Colvin performs songs from across her career as a solo artist and even mixes in an unexpected, oddball cover of Gnarls Barkley's "Crazy."  We'll come back to that, though.  It's easy to listen to her studio records over the years and apply the label singer/songwriter, but it would be just as possible for someone to listen to the record and not come away with that sense.  Her musical collaborator John Leventhal always does a great job of shaping the songs and adding dimension to them without overwhelming them.

What's surprising about Live is how much there is to strip away for a solo acoustic performance like this.  Even more revealing is just how great an interpreter Colvin is.  She doesn't re-invent these songs, instead brushes away the lovely crumbs of sonic adornment listeners are used to hearing with them.  They didn't need to be stripped this bare, but Colvin's great vocal performance make it a worthwhile experiment. 
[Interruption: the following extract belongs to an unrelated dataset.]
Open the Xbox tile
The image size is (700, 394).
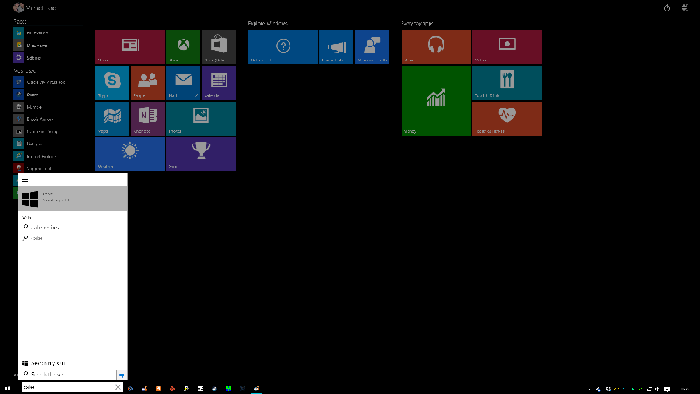(x=183, y=47)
On the surface, this will sound like the kind of thing you'd listen to or buy at Starbucks and the coffeehouse crowd won't be disappointed.  What elevates this above the endless spate of singer/songwriters is Colvin and her songs.  This is not amateur hour.  A lifetime of ups and downs inform these songs and there is an empathy in her voice that elevates her above the pack of pleasant sounding, well-meaning pretenders.
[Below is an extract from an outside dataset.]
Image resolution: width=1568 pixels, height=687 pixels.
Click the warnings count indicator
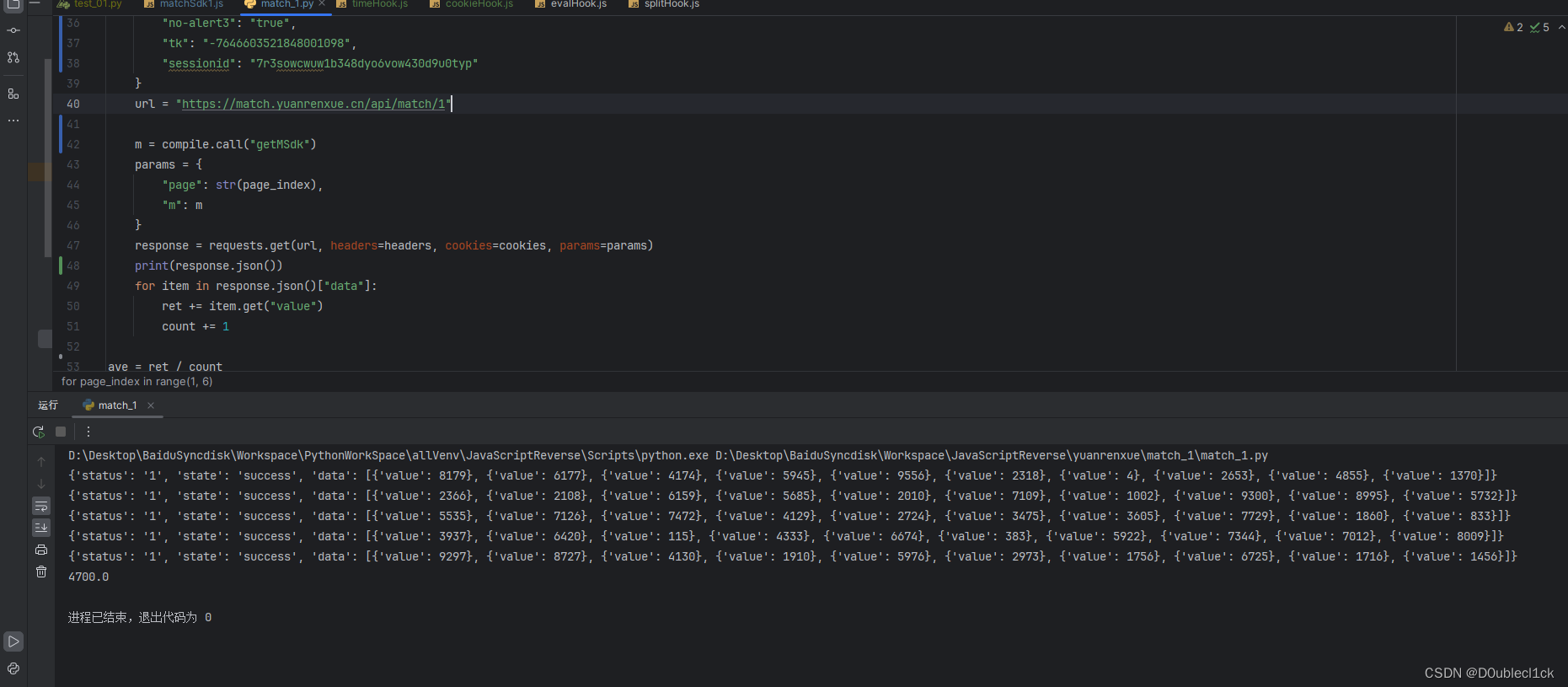tap(1513, 27)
Colvin's breakthrough album A Few Small Repairs is well represented on Live.  She gives a fine performance of the hit "Sunny Came Home."  It wasn't the best song on Repairs despite its commercial success.  It's not the best song on Live or the best song from Repairs on Live.  "Trouble" and "Wichita Skyline"" are also presented and both shine.  If Sony and Colvin can work it out (Colvin has since moved to Nonesuch), they should really get an acoustic live performance of the entire Repairs to release as part of a well-deserved deluxe edition.

It's difficult — and pointless — to say any of these solo versions eclipse their studio predecessor.  "I'm Gone," from These Four Walls, does but the rest of these are complementary.  While nothing here is dramatically different, Live is a new way to appreciate these songs, some of which have been around for quite awhile.  One that hasn't been around for a long time is "Crazy."  I'll admit I found the Gnarls Barkley version an annoying trifle.  While I'd just as soon she played "You and The Mona Lisa" or another track from one of her own albums, this cover of "Crazy" is pretty interesting.  Beneath the beat-driven, hip hop production is an actual song.  It all still feels a bit like a novelty to me.
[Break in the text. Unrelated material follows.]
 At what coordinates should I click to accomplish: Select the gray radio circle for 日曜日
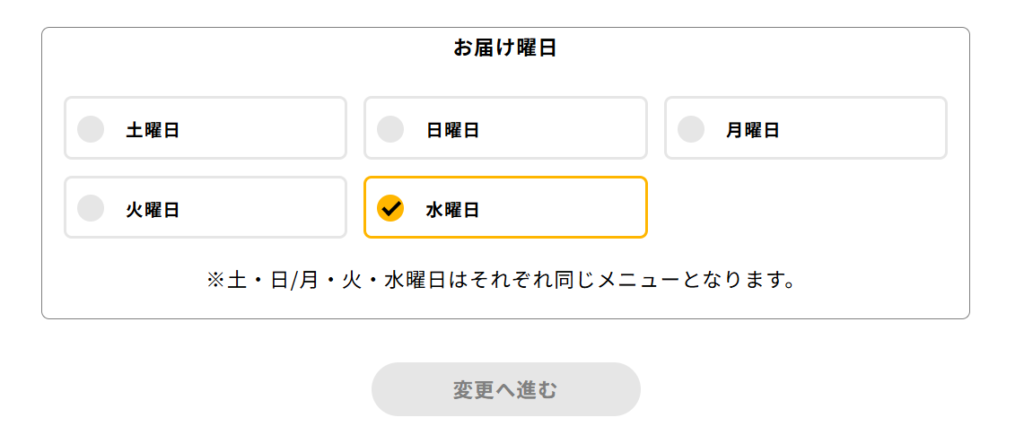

The sound is not impeccable and it feels like it should be.  It's an acoustic guitar and a microphone.  Surely in the 21st Century we can capture that and mix it without the presence of static or overmodulation, yet some songs ("Diamonds In The Rough" is one example) suffer as a result of them.  It's a shame because in spite of the occasional less than stellar sound, this is still a worthwhile set.

 

Live is that rare album that could serve as a good introduction to an artist while still pleasing longtime fans, each of whom will now wait anxiously for her next studio effort.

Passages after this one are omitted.